Unnamed: 0,Course Title,Rating,Level,Schedule,What you will learn,Skill gain,Modules,Instructor,Offered By,Keyword,Course Url,Duration to complete (Approx.),Number of Review
0,Fashion as Design,4.8,Beginner level,Flexible schedule,Not specified,"Art History, Art, History, Creativity","Introduction, Heroes, Silhouettes, Coutures, L...","Anna Burckhardt, Paola Antonelli, Michelle Mil...",The Museum of Modern Art,Arts and Humanities,https://www.coursera.org/learn/fashion-design,20.0,2813
1,Modern American Poetry,4.4,Beginner level,Flexible schedule,Not specified,Not specified,"Orientation, Module 1, Module 2, Module 3, Mod...",Cary Nelson,University of Illinois at Urbana-Champaign,Arts and Humanities,https://www.coursera.org/learn/modern-american...,34.0,100


In [31]:
df.shape

(8342, 13)

In [12]:
def processing_data(titles):
    """
    Input: 
        Colum of cour 
    Output: 
        words: a list containing all the words in the corpus (text file you read) in lower case. 
    """
    words = [] # return this variable correctly
    #title = []
    
    #Create a list with all the titles
    title = [i for i in titles]

    #Convert all the titles to a string
    text = ""
    for texts in title:
        text = text + " " + texts
    # convert all letters to lower case
    text_lowercase = text.lower()

    # some regex to tokenize the string to words and return them in a list
    all_words = re.findall(r'\w+', text_lowercase)
    
    return all_words

In [13]:
words = processing_data(df["Course Title"])
print(f"Number of titles {len(df["Course Title"])}")
print('Number of words: ',len(words))

Number of titles 8342
Number of words:  46836


# Create Dictionary with Frequencies
- The dictionary's keys are words.
- The value for each word is the number of times that word appears in the corpus.


In [14]:
# create vocab
vocab = set(words)
print('Number of different words: ',len(vocab))

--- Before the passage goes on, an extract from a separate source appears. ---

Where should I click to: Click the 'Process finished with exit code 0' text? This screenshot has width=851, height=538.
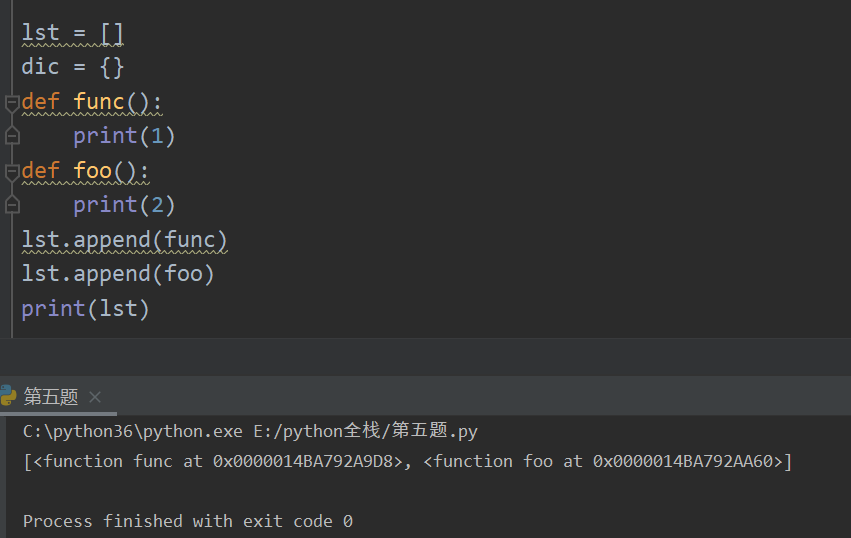click(x=188, y=521)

Number of different words:  6275


In [15]:
def counting_words(the_words):
    '''
    Input: 
        the_words: set of words of the corpus
    Output:
        dict_word_count: Dictionary where the key is a word and the value is the number of times it appears.
    '''
    dict_count = {}
    dict_count = Counter(the_words)
    return dict_count

dict_word_count  = counting_words(words)
print('Number of different words: ',len(dict_word_count)) 
print(f"The count for the word 'specialization' is {dict_word_count.get("specialization")}")

Number of different words:  6275
The count for the word 'specialization' is 1360


# Dictionary of Probabilities 
- Compute the probability that each word will appear

$$P(w_i) = \frac{C(w_i)}{M} \tag{Eqn-2}$$

where 

$C(w_i)$ is the total number of times $w_i$ appears in the corpus.

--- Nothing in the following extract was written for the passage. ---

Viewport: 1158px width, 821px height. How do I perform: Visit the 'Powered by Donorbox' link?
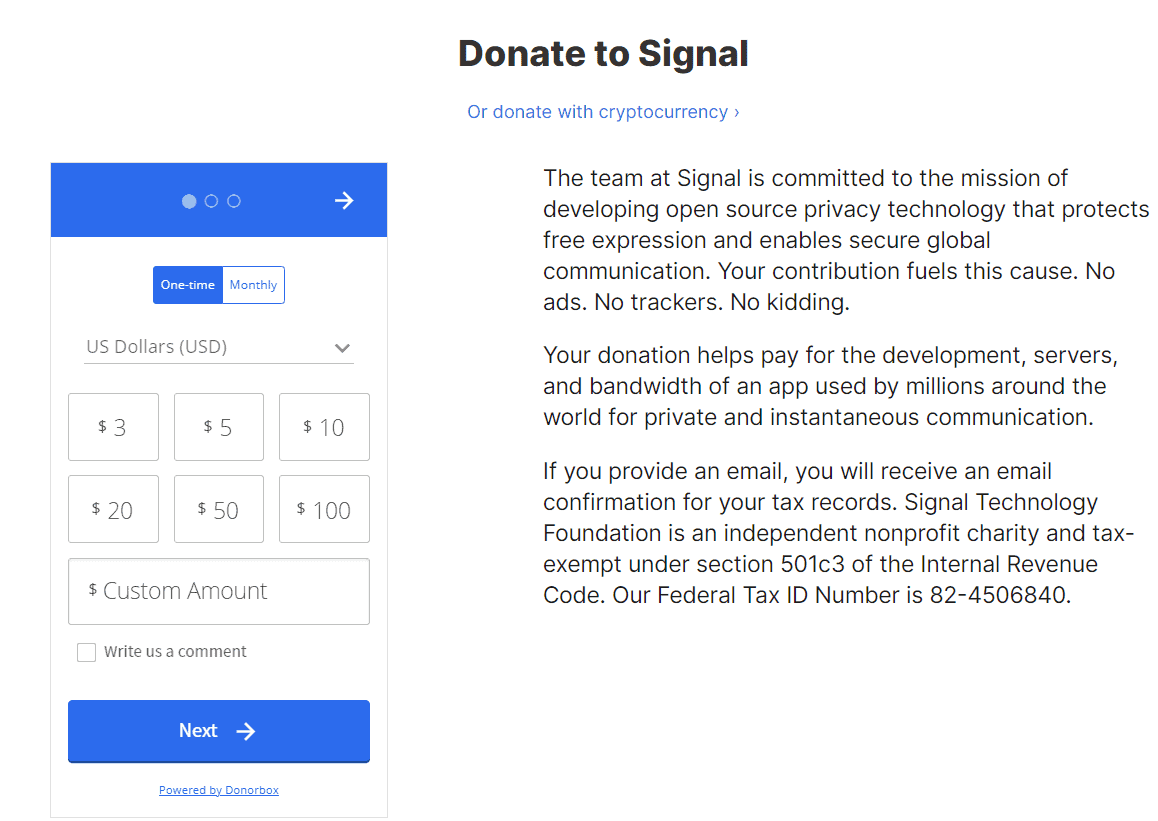(219, 789)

$M$ is the total number of words in the corpus.

In [16]:
def get_probs(dict_count):
    '''
    Input:
        dict_count: The wordcount dictionary where key is the word and value is its frequency.
    Output:
        probs: A dictionary where keys are the words and the values are the probability that a word will occur. 
    '''
    probs = {}  # return this variable correctly

    # get the total count of words for all words in the dictionary
    m = sum(dict_count.values())
    probs = {word: count/m for word, count in dict_count.items()}

    return probs

In [17]:
probs = get_probs(dict_word_count)
print(f"The probability for the word 'specialization' is {probs.get("specialization")}")
print(f"The probability for the word 'fashion' is {probs.get("fashion")}")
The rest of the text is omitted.